Showing posts with label toast. Show all posts
Showing posts with label toast. Show all posts

Monday, 27 August 2012

Onion rings

Ingredients:

  • 350ml/12fl oz plain flour
  • 4 tablespoons cornmeal
  • 4 tablespoons onion powder
  • 2 teaspoons salt
  • 350ml/12fl oz milk
  • 1 large egg
  • 8 large onions
  • vegetable oil for deep-frying

• Combine the flour, cornmeal, onion powder, salt, milk, egg and 125ml/4fl oz water in a large bowl. Stir well until there are no lumps and the batter is smooth.

• Slice the onions across to make rings about 1cm/1⁄2in thick.

• Heat the oil in a large saucepan until hot. Test to see whether the oil is hot enough by dropping a little of the batter into the oil – it should sizzle straight away.

• Dip the separated rings into the batter. Drop the coated rings into the oil and fry until golden brown. Cook in batches if necessary.

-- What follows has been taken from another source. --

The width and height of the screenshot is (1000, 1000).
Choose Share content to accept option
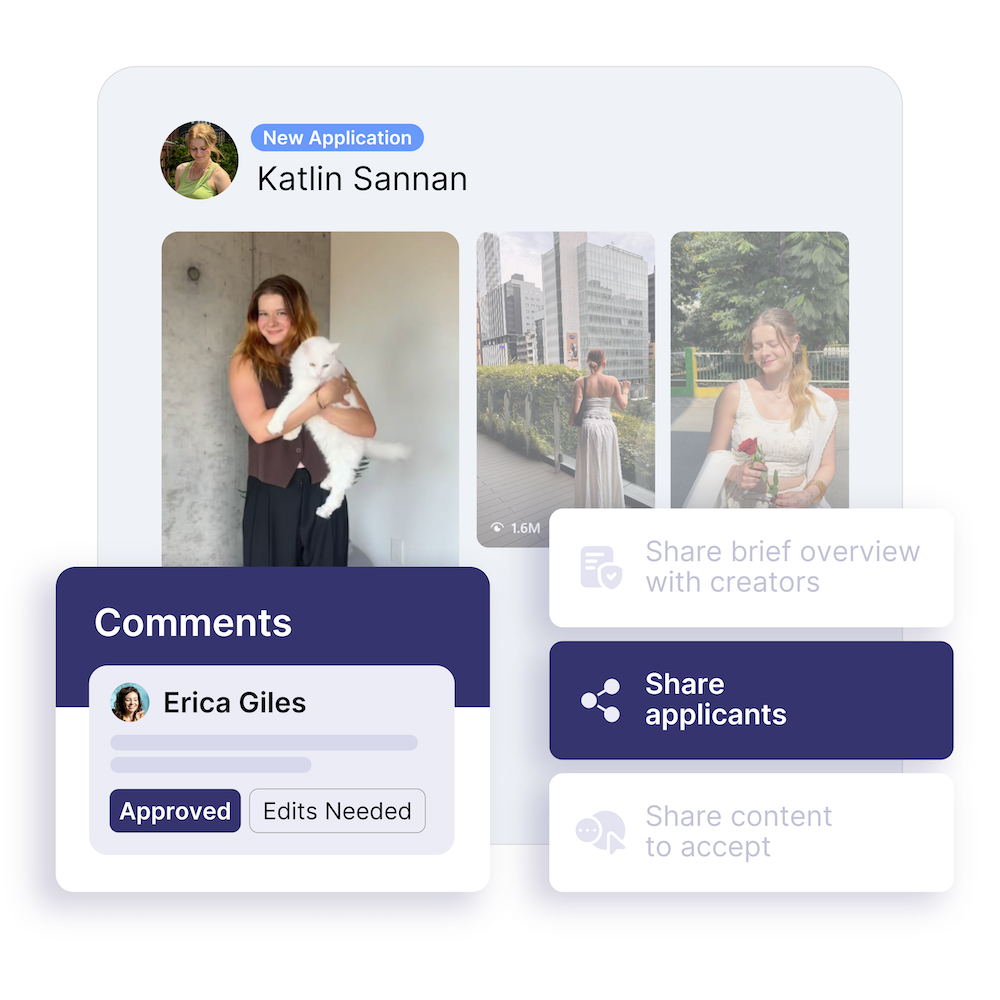(x=751, y=832)
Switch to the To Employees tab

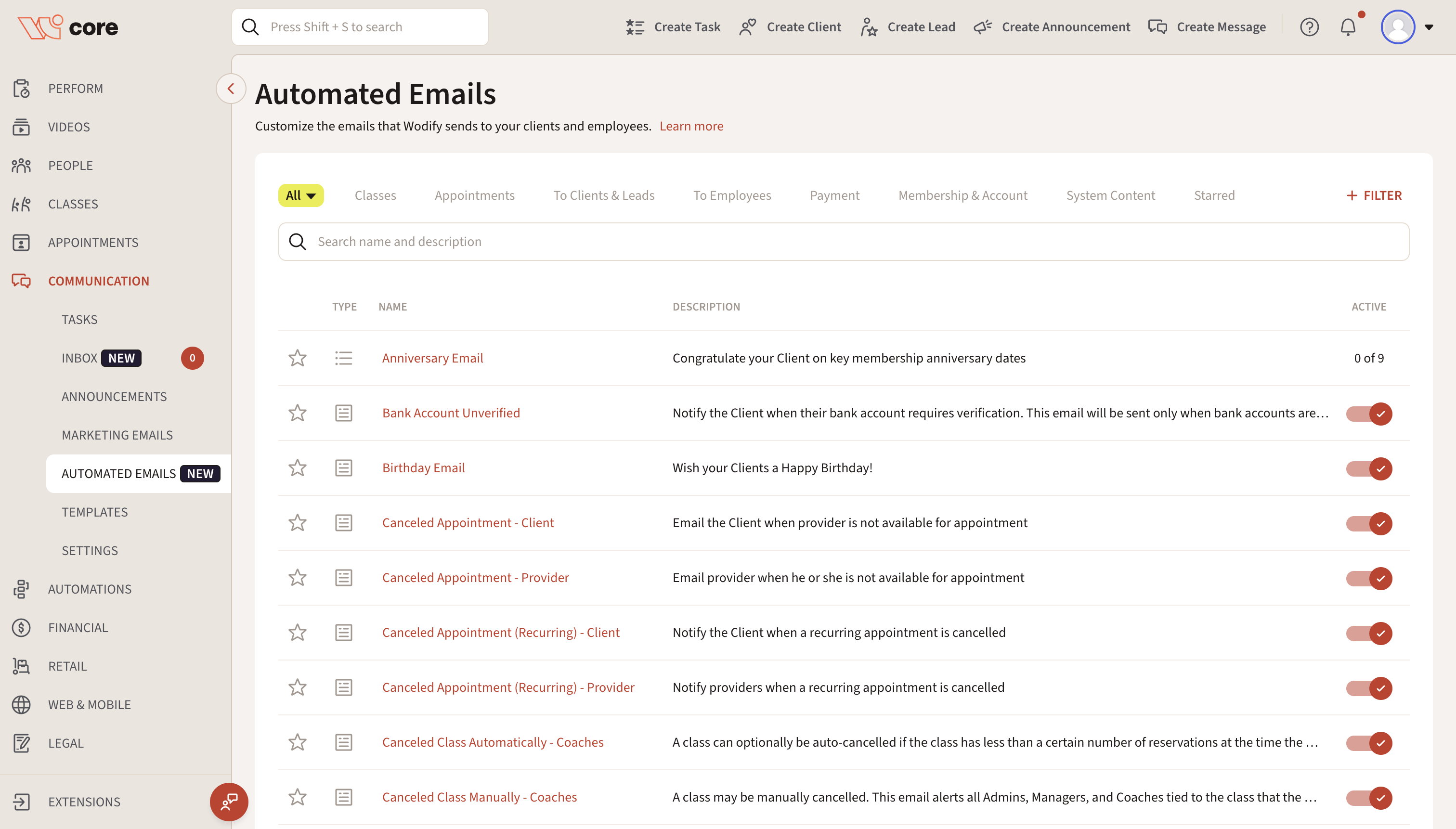click(732, 195)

• Remove the onion rings with a slotted spoon, and drain on kitchen paper. Serve hot. 52 Melon & strawberries

Roast garlic toast

Ingredients:

  •  ciabatta loaf
  • 2 whole garlic bulbs
  • 2 tablespoons extra virgin olive oil
  • 5 sprigs of fresh rosemary
  • salt and freshly ground black pepper

• Preheat grill to high.

• Slice off the tops of the garlic bulbs. Leave the cloves whole with their skins on.

• Brush with some of the olive oil. Wrap the garlic bulbs in foil with 3 sprigs of the rosemary. Grill for 25 minutes,turning occasionally.

• Slice the bread and brush each slice with olive oil, then lightly toast both sides under the hot grill.

• Squeeze the garlic cloves from their skins onto the toast.

• Chop the leaves of the remaining rosemary sprigs, and sprinkle over the toast. Season with salt and pepper. Drizzle with the remaining olive oil, and serve warm or hot.

Tomatoes on toast

Ingredients:

  • olive oil for brushing and drizzling 
  • 6 large tomatoes, thickly sliced
  • 4 thick slices of brown bread
  • balsamic vinegar for drizzling
  • 50g/2oz Parmesan cheese, 
  • shaved salt and freshly ground black pepper
• Brush a heavy frying pan with oil, and place over a high heat.

• Add the tomato slices and fry them for 3 minutes, turning once until soft and slightly blackened
.
• Meanwhile, lightly toast the bread  under a grill or in a toaster.

• Put the tomatoes on the warm toast. Drizzle each portion with a little olive oil and balsamic vinegar. Sprinkle with the Parmesan cheese shavings, season with salt and pepper, and serve immediately.